Phish co-founder Trey Anastasio has already stopped by Seattle once this fall, when he debuted his piece “Petrichor” with the Seattle Symphony Orchestra. He’s back for more with the quartet that launched the “jam band” movement, but that is probably more accurately described as dedicated to grooving than jamming.
The 31-year-old, Vermont-spawned group turned a corner this year with “Fuego,” an album that not only grooves mightily but, with songs like “The Line,” “The Winter Queen” and “Sing Monica,” traces bright pop-vocal arcs that make it difficult not to sing along. Reviews of the summer tour reported more songs and fewer jams, with an always shifting set list that features a generous sampling from “Fuego” as well as tunes from its entire career, including its cover of Lynyrd Skynyrd’s “Ballad of Curtis Loew.”

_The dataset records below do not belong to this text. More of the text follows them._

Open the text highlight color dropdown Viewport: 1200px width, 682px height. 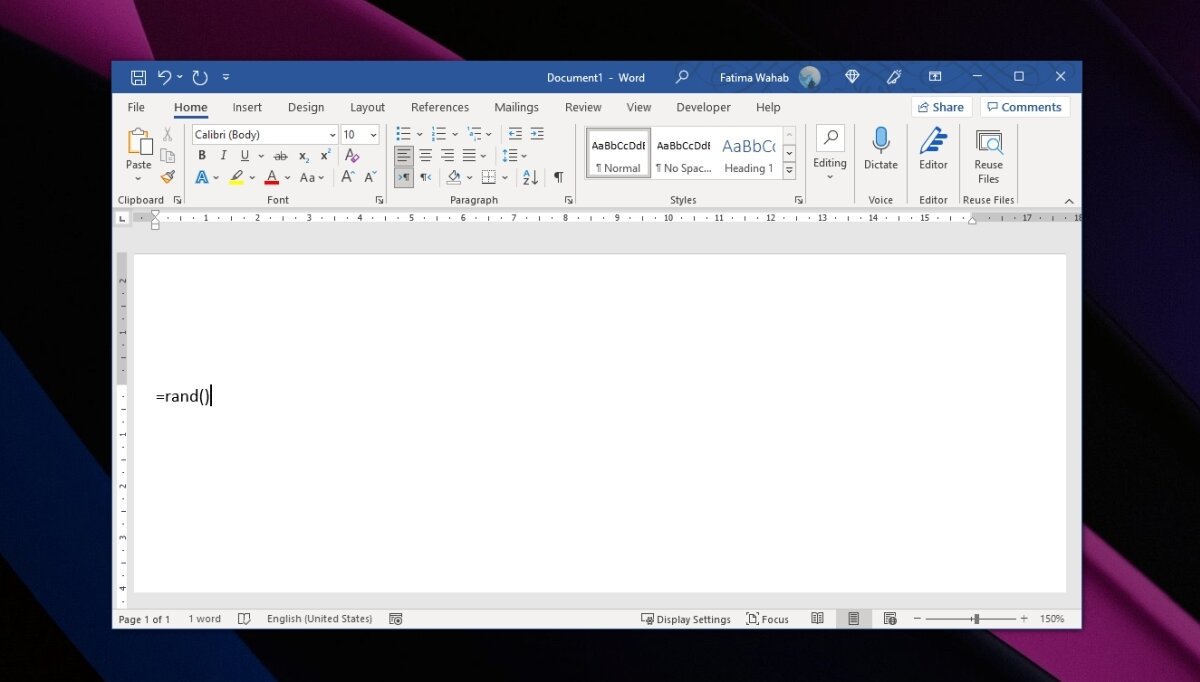click(252, 177)
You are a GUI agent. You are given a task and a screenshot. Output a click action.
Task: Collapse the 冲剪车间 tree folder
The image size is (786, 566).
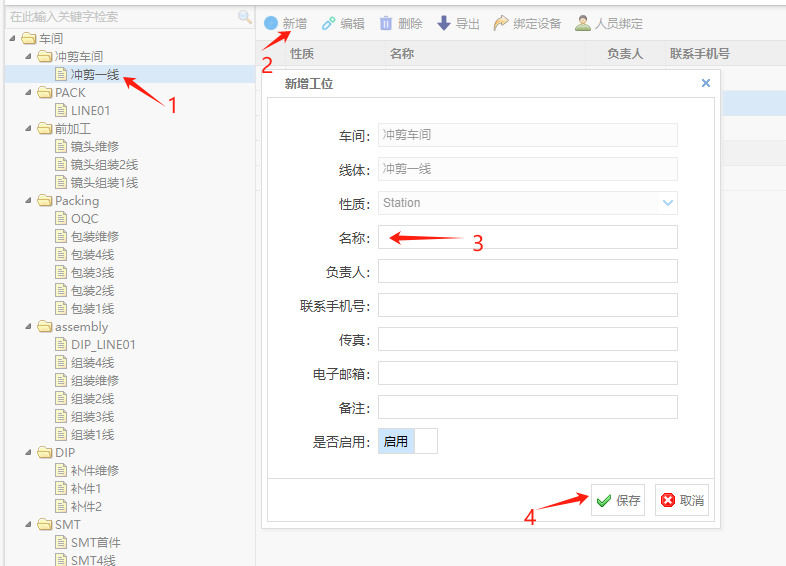(x=29, y=57)
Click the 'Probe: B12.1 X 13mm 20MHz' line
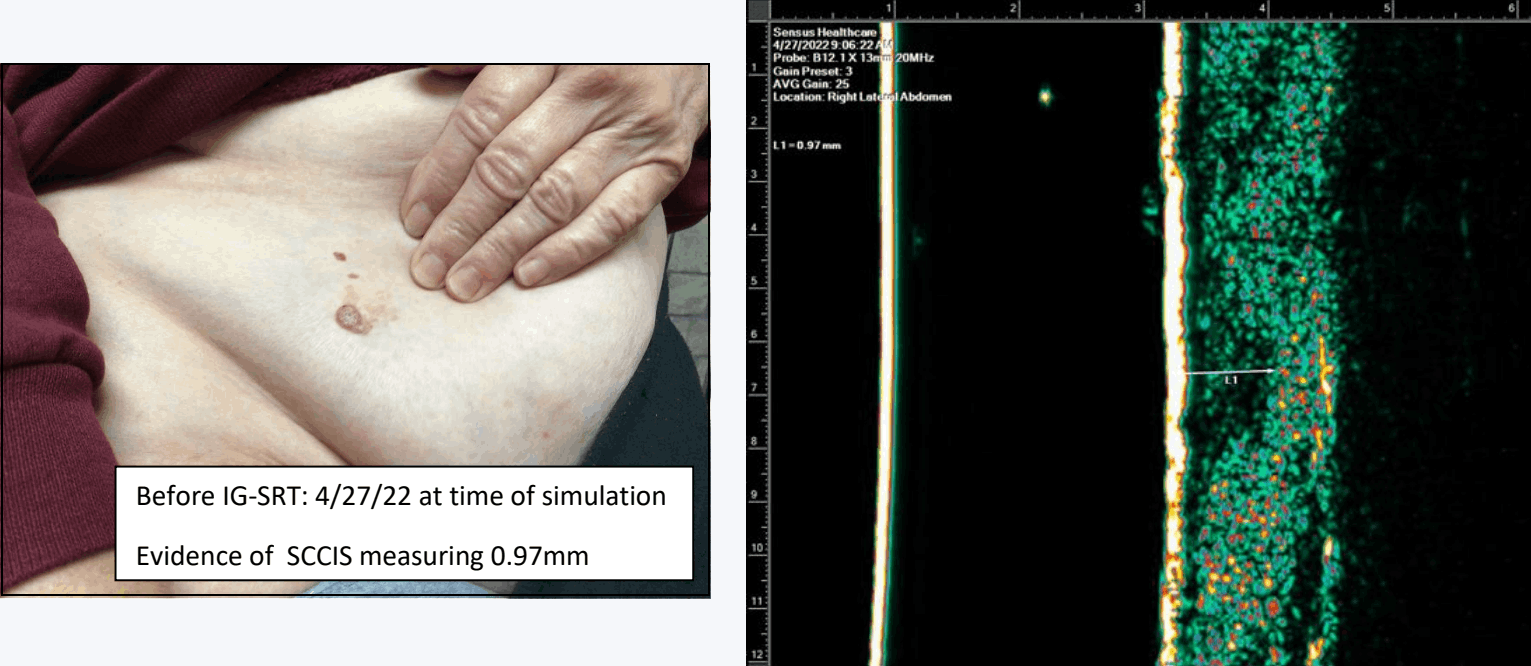Image resolution: width=1531 pixels, height=666 pixels. (853, 59)
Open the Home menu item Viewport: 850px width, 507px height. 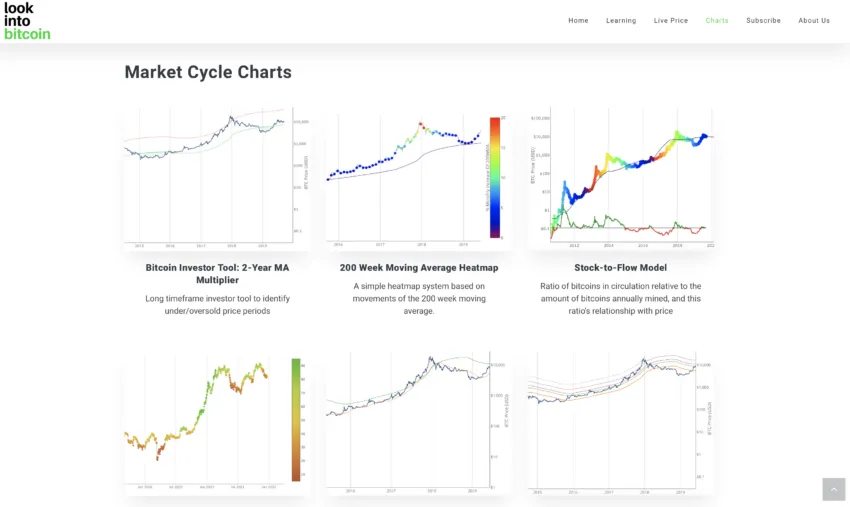click(x=578, y=21)
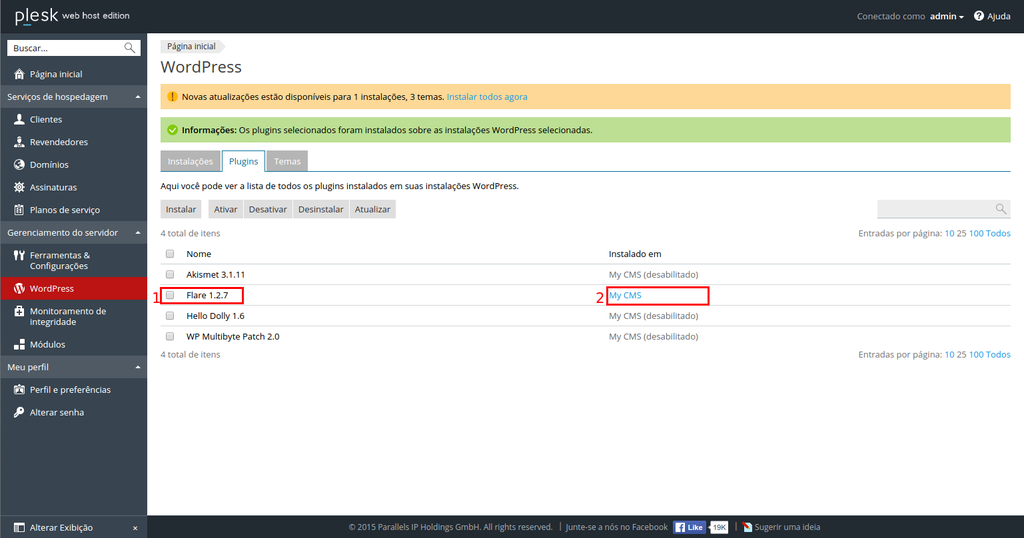Switch to the Instalações tab
This screenshot has height=538, width=1024.
click(x=189, y=161)

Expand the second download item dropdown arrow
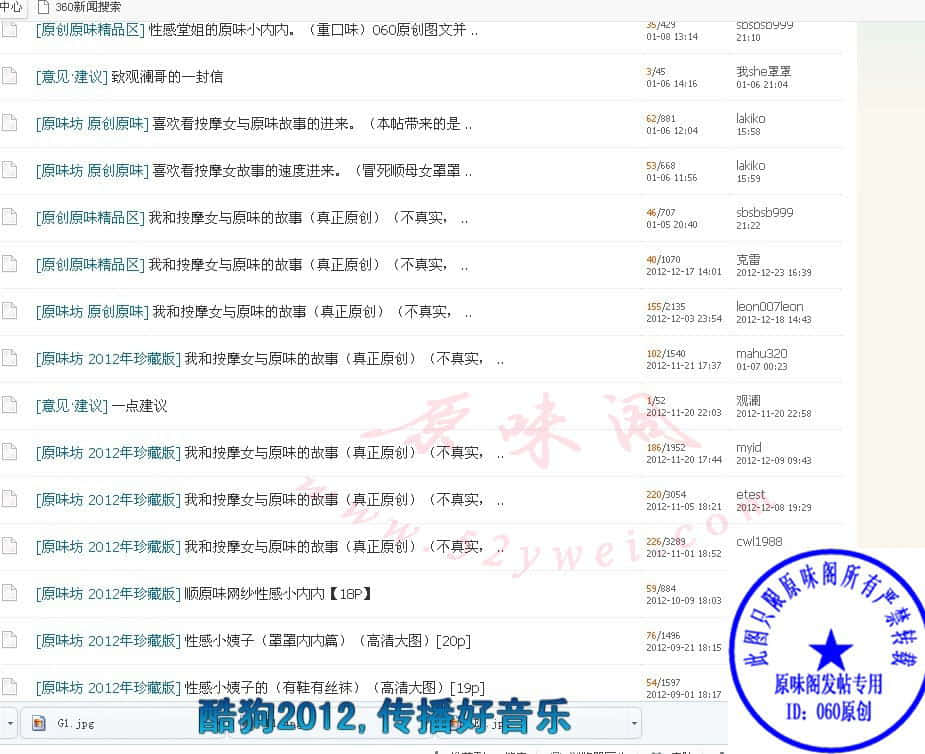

For what is often called a “cult band,” Phish draws remarkably large crowds and loyal album buyers — 8 million sold, and counting. “Fuego” debuted in the top 10 of the Billboard album chart and was chosen as one of the “10 Best Albums of 2014 So Far” by Rolling Stone.
7:30 p.m. Saturday, Oct. 18, at KeyArena, 305 Harrison St., Seattle; $41-$56 (800-745-3000 or ticketmaster.com).